In this section we are going to add functionality to convert text to speech using Amplify Predictions.

Generating the backend resources

We will first generate the backend resources needed. We will run amplify add predictions with the following options:

  • Category: Convert
  • What to convert: Generate speech audio from text
  • Friendly name: <<use default>>
  • Source language: US English
  • Speaker: Kevin – Male
  • Access: Auth users only

The Amplify CLI output will look similar to this:


Evertsons-MacBook-Pro:theamplifyapp evertsoncroes$ amplify add predictions
✔ Please select from one of the categories below · Convert
✔ What would you like to convert? · Generate speech audio from text
✔ Provide a friendly name for your resource · speechGenerator11c4cfca
? What is the source language? ...  (Use arrow keys or type to filter)
✔ What is the source language? · US English
✔ Select a speaker · Kevin - Male
✔ Who should have access? · Auth users only
Successfully added resource speechGenerator11c4cfca locally

This is very similar to what we previously did for the text identification. We can run amplify push again to create the resources in AWS. The AWS service that will be used for this functionality is Amazon Polly. The costs for using Amazon Polly is around $4.00 per 1 million characters. 

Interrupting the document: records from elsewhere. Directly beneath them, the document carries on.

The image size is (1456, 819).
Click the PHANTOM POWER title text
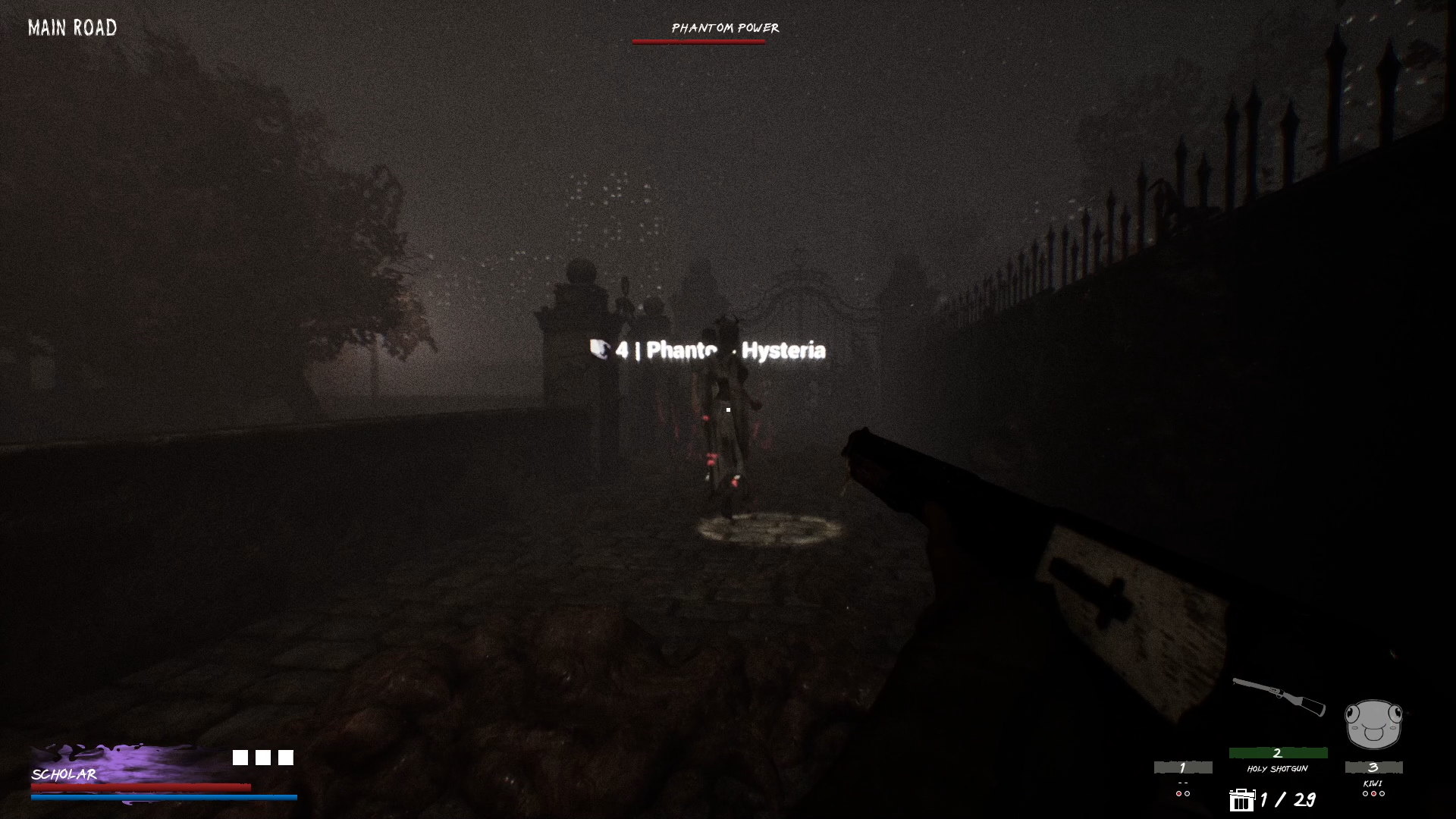coord(724,29)
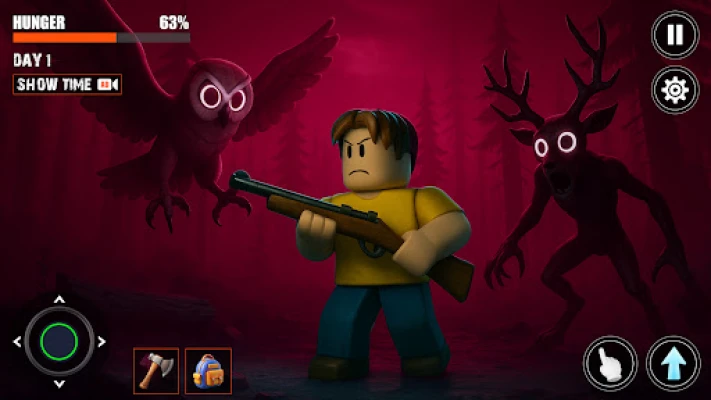Pause the game

point(675,35)
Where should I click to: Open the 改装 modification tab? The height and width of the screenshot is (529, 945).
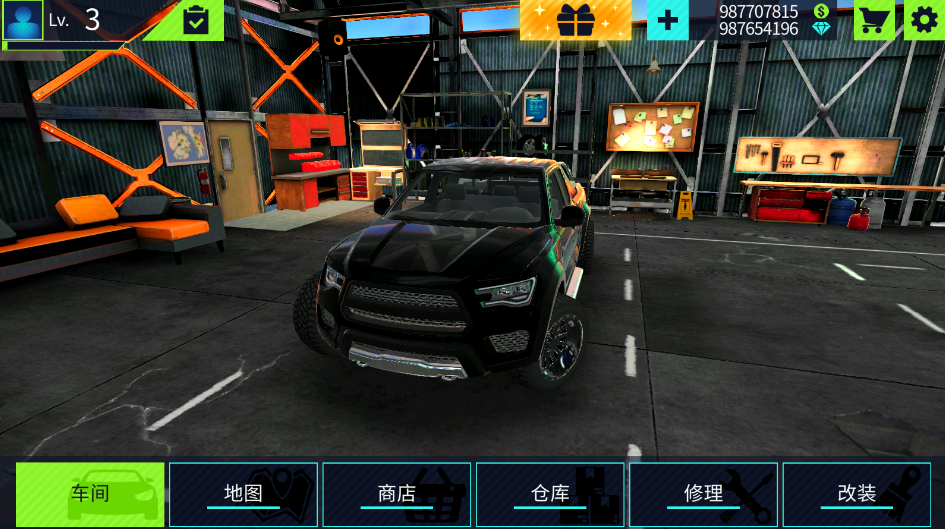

These commands will add the following changes to our repository.

Adding text-to-speech functionality to the Predictions page

Similar as we did for the text-identification, we will add a component that will handle all of the text-to-speech functionality:

ng generate component components/categories/predictions/text-to-speech

Inside our predictions.component.html we will make sure to add the newly generated text-to-speech component:

<app-text-to-speech></app-text-to-speech>

Inside the text-to-speech.component.html, we will add a text input and a button to play the text:

<div class="container-fluid card-background">
  <h2>Text to speech</h2>
  <input
    type="text"
    id="textInput"
    name="textInput"
    (change)="textInputUpdated($event)"
  />

  <button class="aws-button" (click)="convertToAudio()">
    Play
  </button>
</div>

Now we need to hook up these elements to our text-to-speech.component.ts and call the Predictions component to do the conversion from text to an audio buffer for us. Finally, we play the audio:

import { Component, OnInit } from '@angular/core';
import { Predictions } from 'aws-amplify';
import { TextToSpeechOutput } from '@aws-amplify/predictions';

@Component({
  selector: 'app-text-to-speech',
  templateUrl: './text-to-speech.component.html',
  styleUrls: ['./text-to-speech.component.css']
})
export class TextToSpeechComponent implements OnInit {
  textInput: string | undefined = undefined;

  constructor() {}

  ngOnInit(): void {}

  convertToAudio = async () => {
    if (!this.textInput) {
      return;
    }

    Predictions.convert({
      textToSpeech: {
        source: {
          text: this.textInput
        },
        voiceId: 'Amy'
      }
    })
      .then(async result => {
        this.playAudio(result);
      })
      .catch(err => console.log({ err }));
  };

  playAudio = async (audio: TextToSpeechOutput) => {
    const context = new AudioContext();
    const buffer = await context.decodeAudioData(audio.audioStream);
    const source = context.createBufferSource();
    source.buffer = buffer;
    source.connect(context.destination);
    source.start();
  };

  textInputUpdated = (e: Event) => {
    const input = e.target as HTMLInputElement;
    this.textInput = input.value;
  };
}

Bug: There is currently, at the time of writing, a bug in Amplify that does not allow us to use the voiceId “Kevin”, which we selected when creating the backend resources. Selecting the voiceId “Amy” works, so we will use that.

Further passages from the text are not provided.